### What needs to be done
Retype only what runs from the beginning of the data through the line with "You are a computer-use"; please omit the pictures and keep every line exact.

(Stored items)
◇ ◇ ◇ ◇ ◇ ◇ ◇
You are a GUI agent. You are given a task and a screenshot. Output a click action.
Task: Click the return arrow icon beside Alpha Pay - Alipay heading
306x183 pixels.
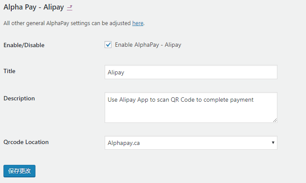(x=70, y=8)
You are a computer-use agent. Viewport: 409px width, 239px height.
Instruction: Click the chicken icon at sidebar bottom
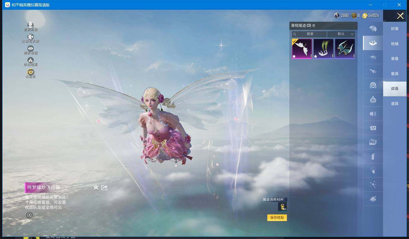[x=373, y=199]
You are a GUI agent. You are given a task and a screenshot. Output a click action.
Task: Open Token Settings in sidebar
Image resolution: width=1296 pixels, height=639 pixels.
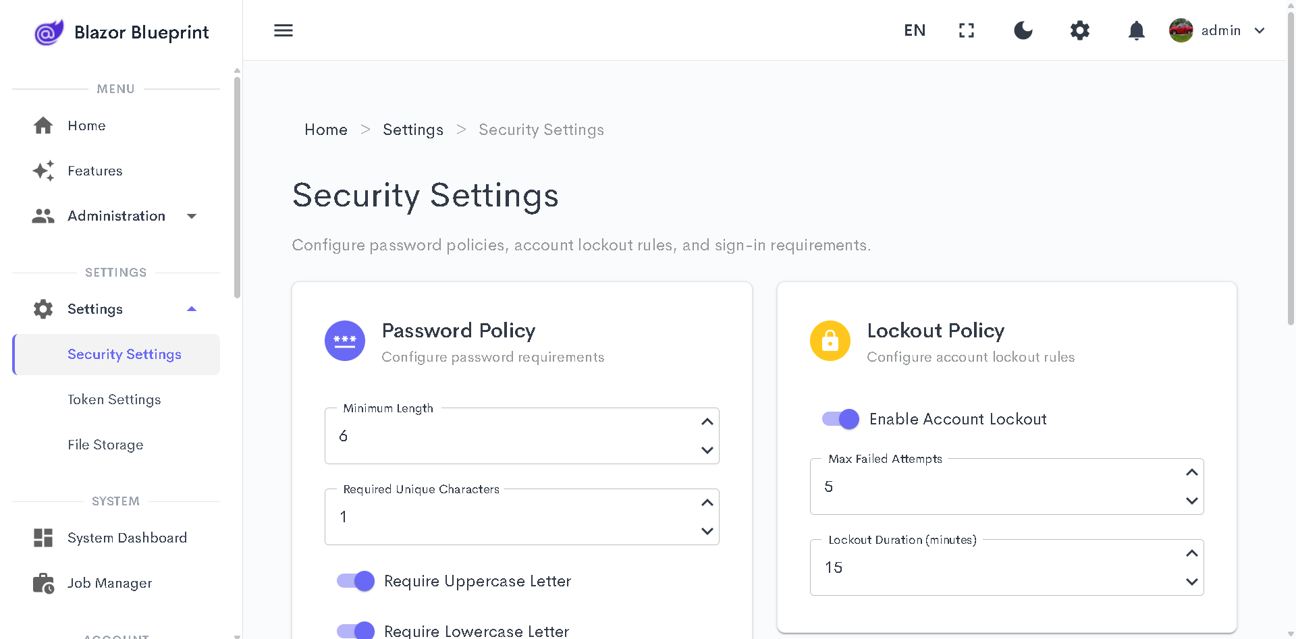[x=114, y=399]
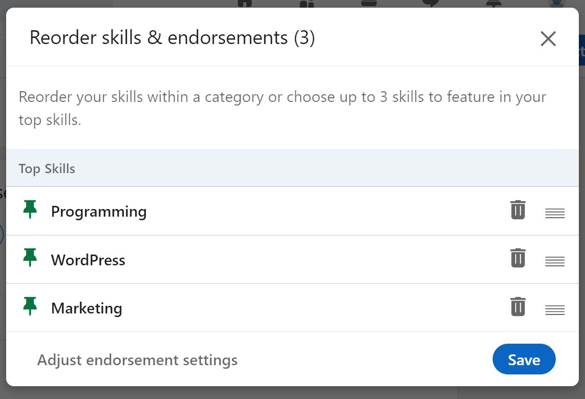585x399 pixels.
Task: Click the trash icon for WordPress
Action: click(518, 258)
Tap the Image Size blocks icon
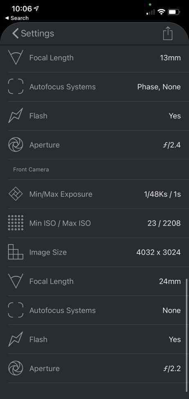The height and width of the screenshot is (399, 189). [16, 252]
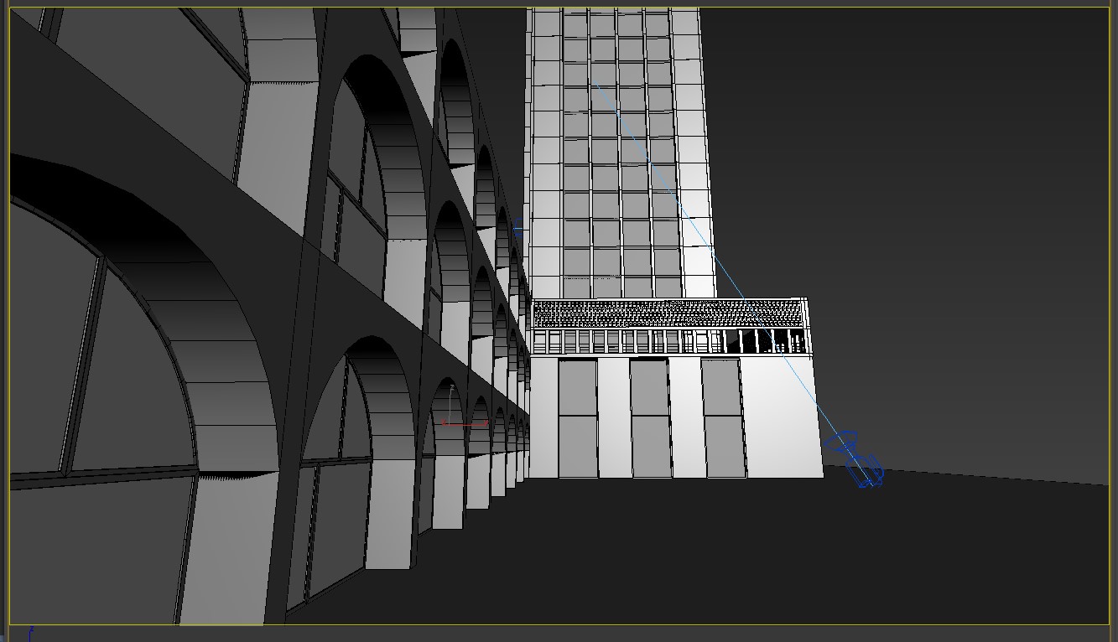Click the blue Z axis indicator in the corner
This screenshot has height=642, width=1118.
tap(31, 632)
◇ ◇ ◇ ◇ ◇ ◇ ◇
### Answer section
You are a GUI agent. You are given a task and a screenshot. Output a click action.
Task: Click the return arrow icon beside Alpha Pay - Alipay heading
306x183 pixels.
(x=70, y=8)
You are a computer-use agent. Viewport: 409px width, 239px height.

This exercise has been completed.